▸ Your task: Set down word for word the lines of the data below, from the line containing "Open the Camera Raw preferences list icon" through the end of the data, both included, leaving out the pictures.

▸ Material provided:
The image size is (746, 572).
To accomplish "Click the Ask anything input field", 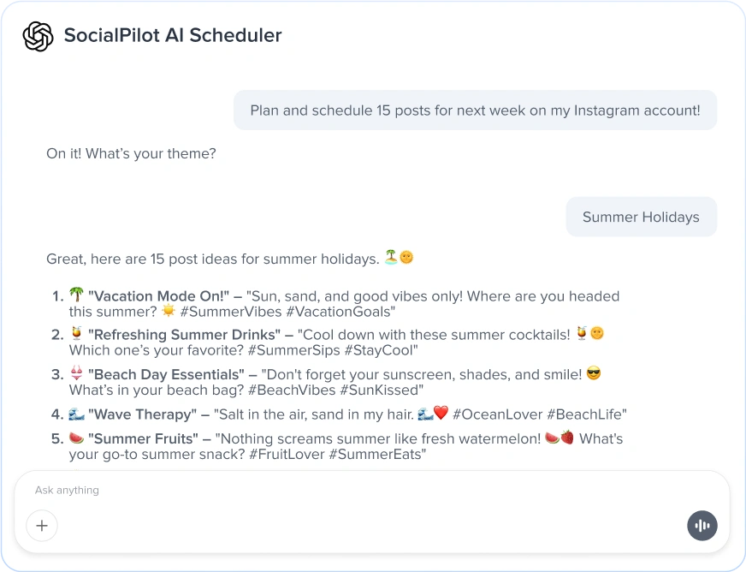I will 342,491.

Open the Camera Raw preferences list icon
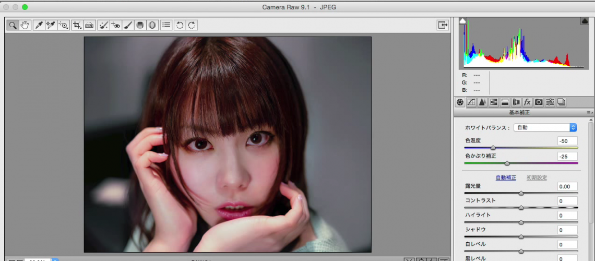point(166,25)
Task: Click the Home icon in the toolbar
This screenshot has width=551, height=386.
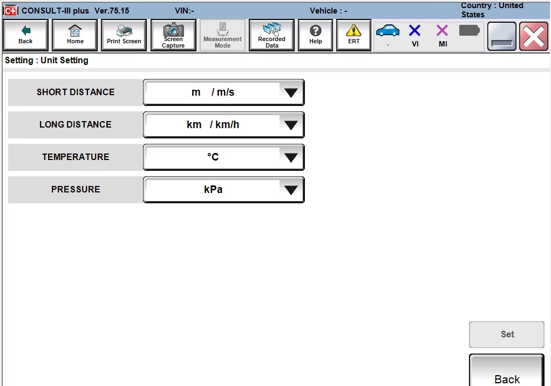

▸ Written response:
Open the Camera Raw preferences list icon
point(166,25)
Task: Click the Home icon in the toolbar
This screenshot has width=551, height=386.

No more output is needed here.